_REQUIRED WORK_
a: Using the concertina passage, answer these:
(i) What is the lowest price the writer has seen for a hand made concertina?
(ii) Who makes the Zephyr model?
(iii) How wide is the Zephyr across the flat sides?
b: Can you give back the concertina passage from "The demands of" up to and including "for around $2750.", copied word for word?

-------- EXCERPTED PASSAGE --------

The demands of an Irish sessions require a fast and responsive concertina.  With over a thousand parts involved, a truly adequate concertina cannot be mass produced - it has to be hand made and that's going to cost you.  The lowest I've seen for a hand made concertina is about $1800, and they go up from there.  Some builders make "hybrids" using accordion reeds; others make their own custom concertina reeds.  North American makers include Herrington, Tedrow, Morse and Edgley.  I particularly like the Zephyr model made by Bob Tedrow.  At 5-5/8" across the flat sides, it's a bit smaller than usual.  But that one sells for around $2750.

-------- DATA LINES --------

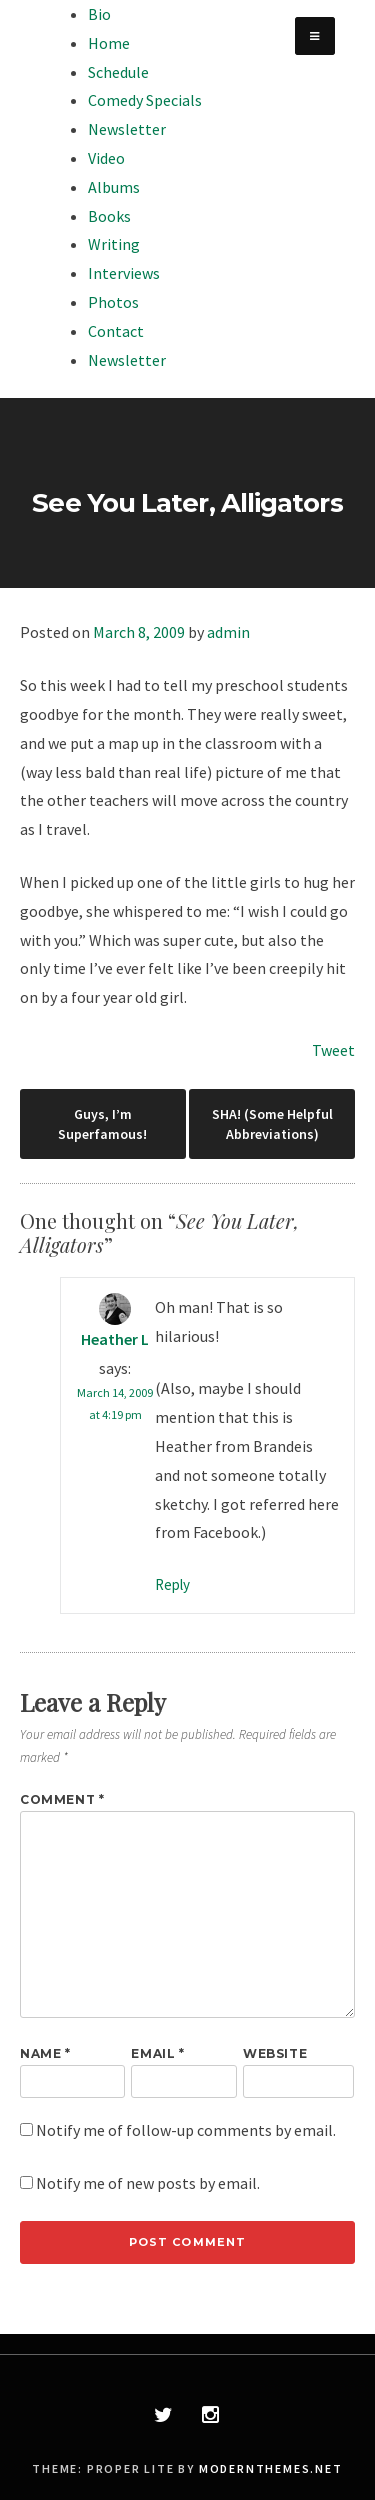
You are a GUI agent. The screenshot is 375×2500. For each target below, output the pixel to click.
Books (109, 216)
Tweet (333, 1050)
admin (228, 632)
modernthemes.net (271, 2468)
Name (45, 2053)
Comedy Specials (145, 100)
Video (106, 158)
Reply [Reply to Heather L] (172, 1584)
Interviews (124, 273)
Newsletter (127, 129)
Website (275, 2053)
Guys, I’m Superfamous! (102, 1124)
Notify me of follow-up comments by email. (186, 2130)
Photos (113, 302)
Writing (114, 244)
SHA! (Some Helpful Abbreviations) (272, 1124)
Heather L (115, 1339)
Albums (114, 187)
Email (157, 2053)
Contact (116, 331)
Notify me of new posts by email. (148, 2183)
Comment (62, 1799)
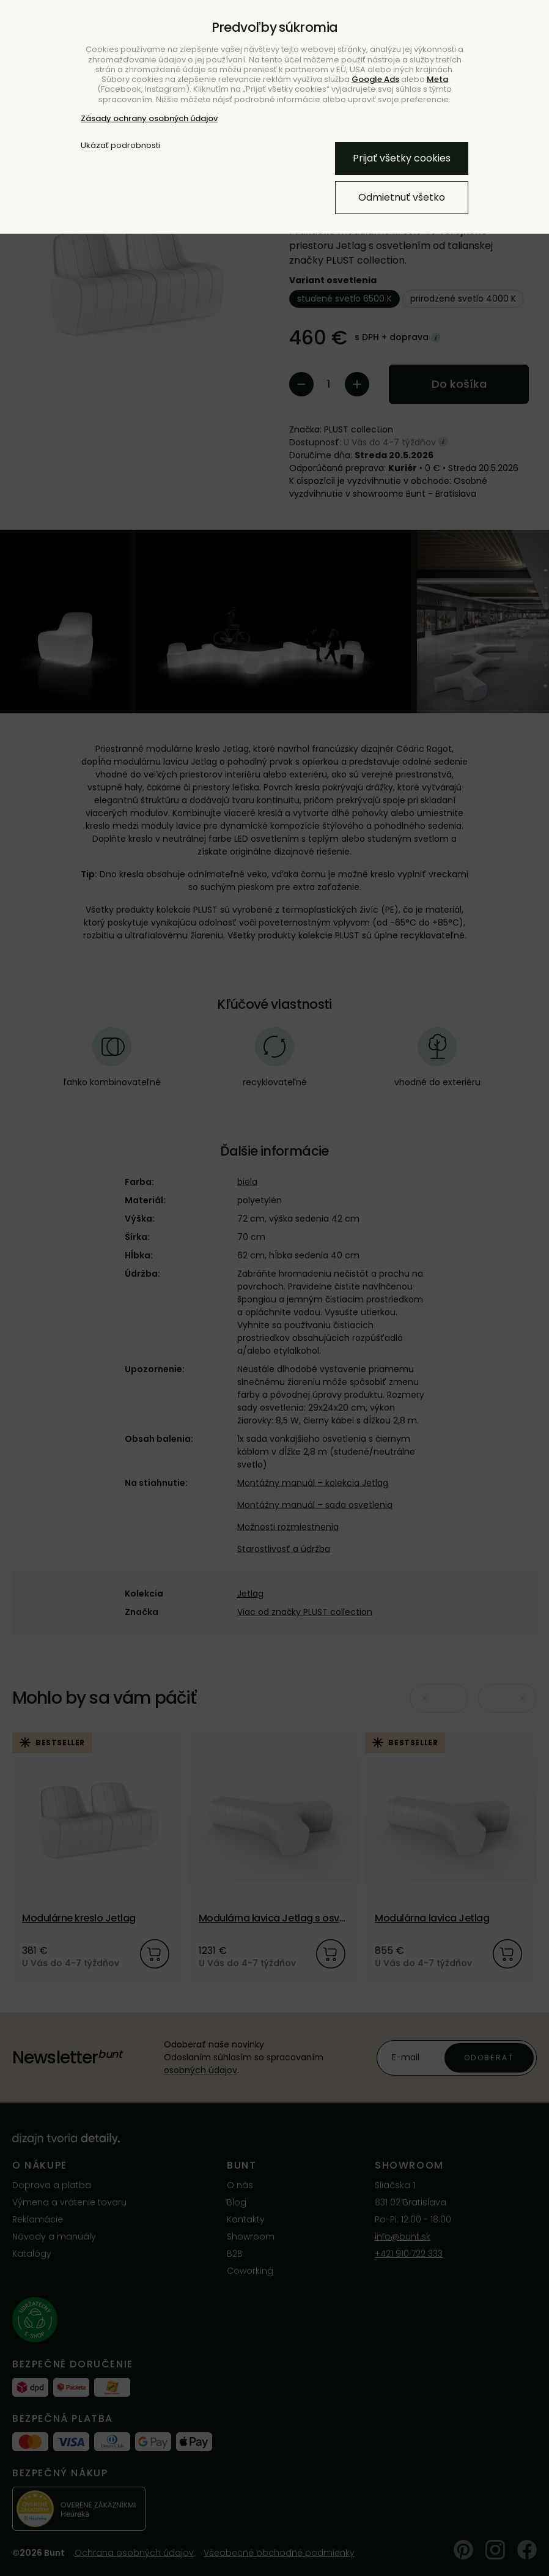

--------

_SET OF ANSWERS_
a:
(i) About $1800
(ii) Bob Tedrow
(iii) 5-5/8"

b:
The demands of an Irish sessions require a fast and responsive concertina.  With over a thousand parts involved, a truly adequate concertina cannot be mass produced - it has to be hand made and that's going to cost you.  The lowest I've seen for a hand made concertina is about $1800, and they go up from there.  Some builders make "hybrids" using accordion reeds; others make their own custom concertina reeds.  North American makers include Herrington, Tedrow, Morse and Edgley.  I particularly like the Zephyr model made by Bob Tedrow.  At 5-5/8" across the flat sides, it's a bit smaller than usual.  But that one sells for around $2750.